Anglo-Swedish drugmaker AstraZeneca on Thursday upped its earnings forecasts for the year as surging sales of cancer medicines offset plummeting sales of COVID vaccines.
The Cambridge-headquartered company matched analysts’ expectations in posting a 5% uptick in third quarter revenues, to $11.49 billion, compared to the $11.56 billion forecast by 12 analysts, FactSset data shows.
Shares in AstraZeneca
increased 3% on Thursday with stock in the drugmaker down 6% over the previous 12 months.
The uptick in AstraZeneca’s revenues was largely driven by a 17% increase in sales of cancer drugs at constant exchange rates, to $4.66 billion, on the back of 53% higher sales of its cancer immunotherapy drug Imfinzi.
Imfinzi, which was first approved in the U.S. in 2017 and in the European Union the following year, uses altered immune cells to tackle cancers with fewer side effects than chemotherapies or radiation therapies.

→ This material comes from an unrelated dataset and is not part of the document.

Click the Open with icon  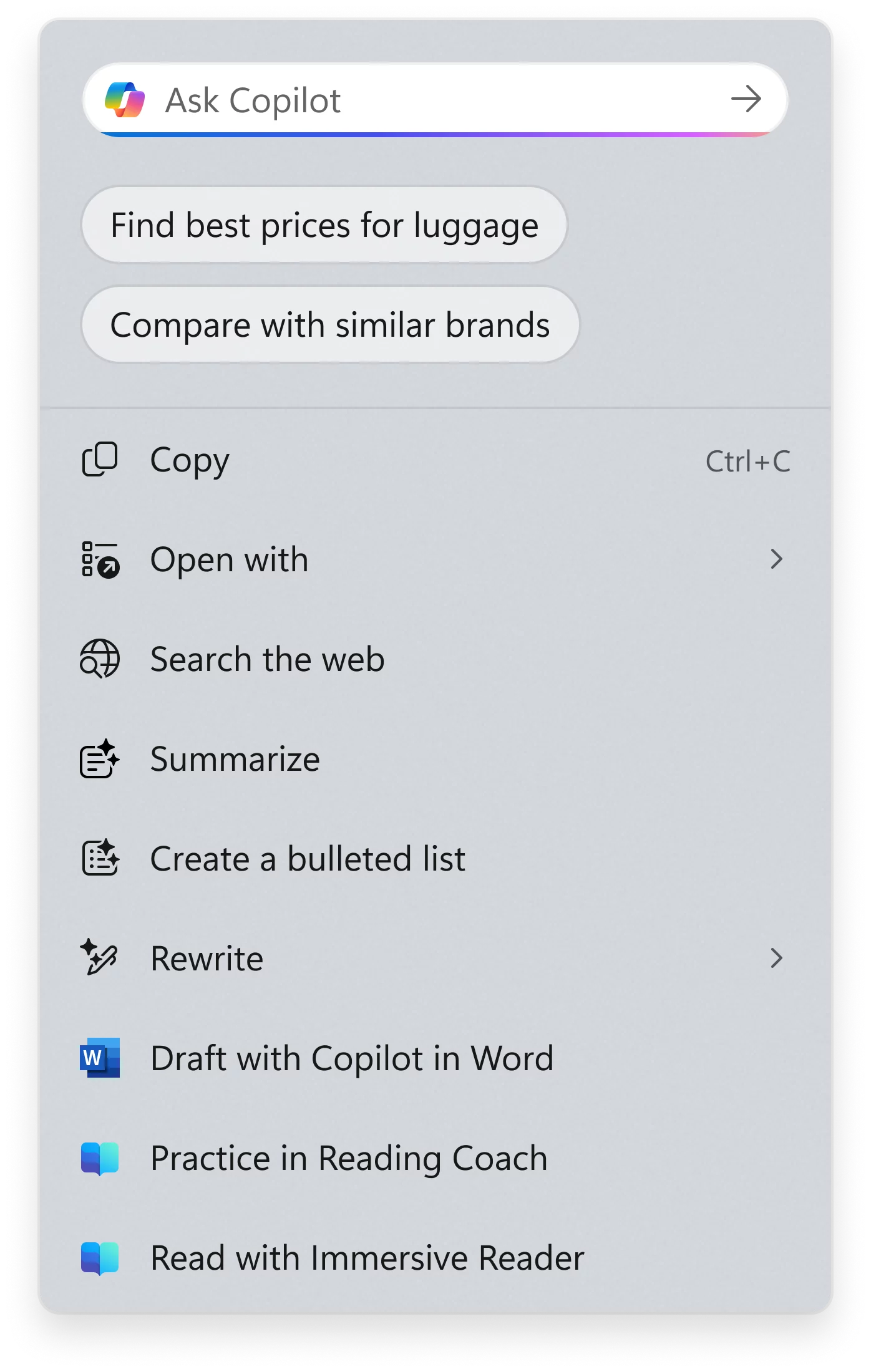point(100,559)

The higher sales in AstraZeneca’s oncology division, which accounts for 40% of company revenue, offset a 65% drop in sales from the firm’s vaccine & immune therapies division, to $312 million, due to sharp declines in demand for COVID vaccines.

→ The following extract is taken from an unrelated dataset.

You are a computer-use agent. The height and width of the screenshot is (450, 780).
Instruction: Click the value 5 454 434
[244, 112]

Excluding lower sales of COVID vaccines across the globe, AstraZeneca’s sales increased in all regions worldwide, apart from China, as the firm showed particularly strong growth in emerging markets.
The company blamed the drop in sales from China on a reduction in promotional activities as the result of an anti-corruption campaign being led by Chinese health authorities aimed at tackling misconduct in the country’s medical industry.

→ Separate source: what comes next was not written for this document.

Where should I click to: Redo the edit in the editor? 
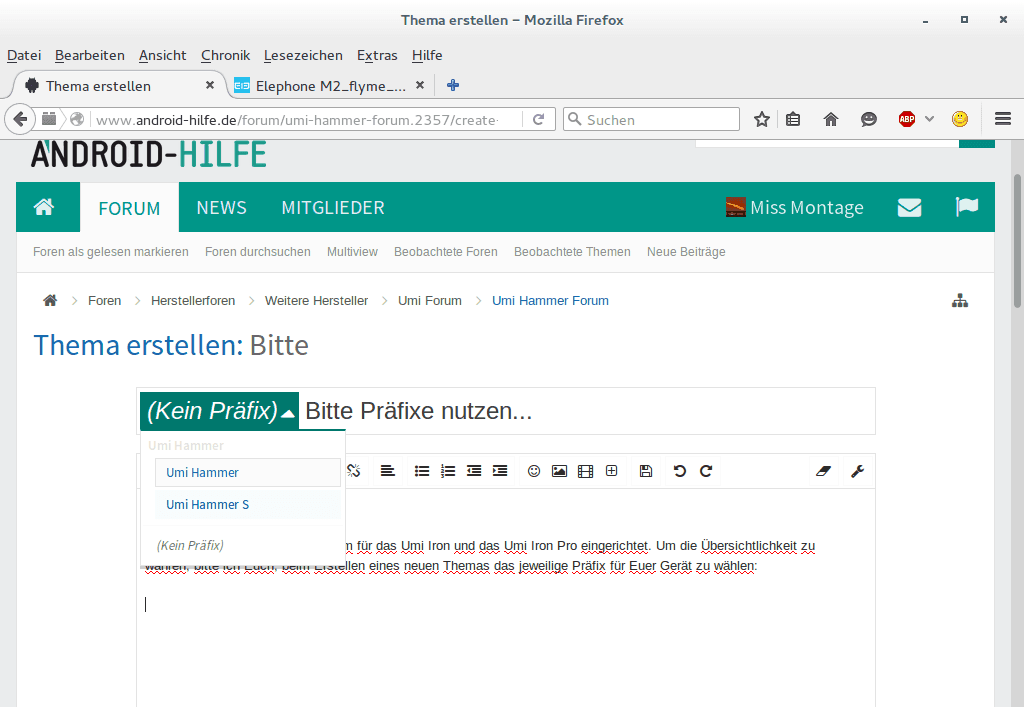706,471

Revenues from AstraZeneca’s U.S. division, which accounts for 42% of all sales, increased 4% at constant exchange rates to $4.86 billion, while the company’s European sales jumped 9% to $2.39 billion, and its sales in emerging markets outside of China jumped 25% to $1.51 billion.
Looking ahead, AstraZeneca said it now expects its core earnings per share for the full-year 2023 will increase at a double-digits to low-teens percentage rate year-on-year, compared to previous forecasts of a high-single digit to low double-digit increase.
Shorecap analysts, led by Roddy Davidson, said that while AstraZeneca shares are trading “broadly in line with the U.S. and European peer group… we continue to believe a premium is warranted based on its earnings growth and pipeline prospects.”